There’s more. Our experts at the U.S. National Arboretum are breeding beautiful new street trees tough enough for city living. Enjoy the account of our specialty crop genebanks, and see why our future depends on safeguarding these plants’ wild, exotic, and wonderful relatives.

These articles present just a few examples of ARS research. Our science spans the globe and covers nearly every aspect of producing specialty crops.

ARS investigations are outlined in carefully designed 5-year plans. But our planning horizon extends farther into the future. And it has the built-in flexibility to take into account changes in global climate, population growth, nutritional needs, and other factors.
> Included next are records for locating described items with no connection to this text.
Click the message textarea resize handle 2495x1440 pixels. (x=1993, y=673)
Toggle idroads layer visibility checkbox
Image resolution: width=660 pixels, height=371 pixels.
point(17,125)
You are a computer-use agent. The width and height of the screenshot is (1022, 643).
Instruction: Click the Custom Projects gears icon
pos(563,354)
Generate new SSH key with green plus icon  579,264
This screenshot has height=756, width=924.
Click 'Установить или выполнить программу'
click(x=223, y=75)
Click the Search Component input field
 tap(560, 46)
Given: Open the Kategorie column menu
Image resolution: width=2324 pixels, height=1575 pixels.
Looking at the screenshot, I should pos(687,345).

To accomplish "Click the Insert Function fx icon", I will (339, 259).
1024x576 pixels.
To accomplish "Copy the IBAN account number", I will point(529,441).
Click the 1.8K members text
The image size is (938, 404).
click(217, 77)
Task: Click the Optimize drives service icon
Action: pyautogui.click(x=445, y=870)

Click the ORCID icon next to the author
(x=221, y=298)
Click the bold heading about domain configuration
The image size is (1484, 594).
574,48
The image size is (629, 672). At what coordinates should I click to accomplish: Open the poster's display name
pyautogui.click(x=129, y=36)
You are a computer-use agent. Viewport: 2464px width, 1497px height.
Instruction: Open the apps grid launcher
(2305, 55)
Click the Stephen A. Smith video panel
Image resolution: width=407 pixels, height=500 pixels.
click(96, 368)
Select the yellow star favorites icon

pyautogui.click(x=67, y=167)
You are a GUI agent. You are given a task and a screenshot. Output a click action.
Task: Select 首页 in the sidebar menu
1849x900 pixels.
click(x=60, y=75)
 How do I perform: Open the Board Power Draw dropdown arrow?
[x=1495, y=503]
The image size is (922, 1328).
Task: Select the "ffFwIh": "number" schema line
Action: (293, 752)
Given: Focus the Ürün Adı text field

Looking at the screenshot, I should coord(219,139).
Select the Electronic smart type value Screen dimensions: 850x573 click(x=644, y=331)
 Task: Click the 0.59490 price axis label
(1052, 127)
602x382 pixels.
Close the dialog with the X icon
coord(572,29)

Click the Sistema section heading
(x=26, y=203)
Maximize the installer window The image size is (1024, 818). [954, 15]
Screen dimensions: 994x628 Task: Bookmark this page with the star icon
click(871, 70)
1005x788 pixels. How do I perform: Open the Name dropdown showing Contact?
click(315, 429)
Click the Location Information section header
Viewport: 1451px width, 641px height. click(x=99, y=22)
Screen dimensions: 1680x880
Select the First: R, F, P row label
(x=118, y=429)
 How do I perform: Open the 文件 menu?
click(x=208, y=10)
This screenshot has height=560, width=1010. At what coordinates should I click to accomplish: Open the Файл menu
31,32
Today, thanks in part to ARS research and that of collaborators here and abroad, Americans have ready access to exciting, abundant, and affordable specialty crops at supermarkets and at plant nurseries. With continued planning, foresight, and dedication, we can create an even more bountiful array of these crops for the health and enjoyment of future generations.

Sally M. Schneider
National Program Leader
Horticulture Pathogens and Germplasm
Beltsville, Maryland

Gail C. Wisler
National Program Leader
Horticulture and Sugar Crops
Beltsville, Maryland

"Forum" was published in the October 2007 issue of Agricultural Research magazine.